## EXCERPTED TEXT
****************

Ulises Giménez

Personal information
- Full name: Ulises Adrián Giménez
- Date of birth: 1 January 2006 (age 20)
- Place of birth: José C. Paz, Buenos Aires, Argentina
- Height: 1.85 m (6 ft 1 in)
- Positions: Central defender; right-back;

Team information
- Current team: Sarmiento (on loan from River Plate)

Youth career
- San Luis
- 2012: Los Latinos
- 2012–2026: River Plate

Senior career*
- Years: Team / Apps / (Gls)
- 2025–: River Plate / 1 / (0)
- 2024: → Defensa y Justicia (loan) / 0 / (0)
- 2026–: → Sarmiento (loan) / 1 / (0)

International career^{‡}
- 2022–2023: Argentina U17 / 22 / (0)

= Ulises Giménez =

Argentine footballer (born 2006)

Ulises Adrián Giménez (born 1 January 2006) is an Argentine footballer who plays as a defender for Argentine Primera Division club Sarmiento, on loan from River Plate.

==Early life==
Giménez was born in José C. Paz in the Buenos Aires Province of Argentina. Hailing from a footballing family, his grandfather Hugo played for Deportivo Español during their time in the Primera División, while his father Adrián played for Ferro and his uncle represented Fénix.

==Club career==
Giménez began his career with local side San Luis, before joining another youth side named Los Latinos in 2012. Later in the same year, he was invited to trial with professional side River Plate. He began the trial on a Tuesday, and by the Thursday of the same week, the club offered him a place in their academy. His progression through the academy was stifled due to the COVID-19 pandemic in Argentina, as all footballing activity was postponed shortly after he made the jump from children's football to youth.

****************

## PROVIDED MATERIAL
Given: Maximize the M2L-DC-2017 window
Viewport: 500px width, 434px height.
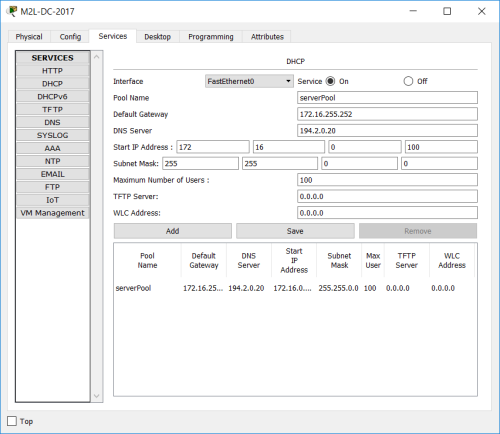Looking at the screenshot, I should 447,11.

****************

## EXERCISE GOAL
Continue the Ulises Giménez biography from where it stops.

## OUTPUT OF THE EXERCISE
The 2022 campaign was a very good one for Giménez; having started the year in River Plate's youth team, he was promoted to the next youth team, playing with players older than himself. Having continued to impress, he was promoted again to the club's reserve team, making his debut in August. In December of the same year, he trained with the first team under coach Martín Demichelis for the first time.

The following month, he was included in Demichelis' squad for River Plate's pre-season tour in Orlando, Florida in the United States. However, due to issues with his visa, he was unable to travel with the rest of the squad. Despite this setback, he signed his first professional contract early in 2023, tying him to River Plate until December 2025.

==International career==
Having represented the Argentina under-17 team since 2022, Giménez was called up to the squad for the 2023 South American U-17 Championship, serving as captain as Argentina finished the competition in third place.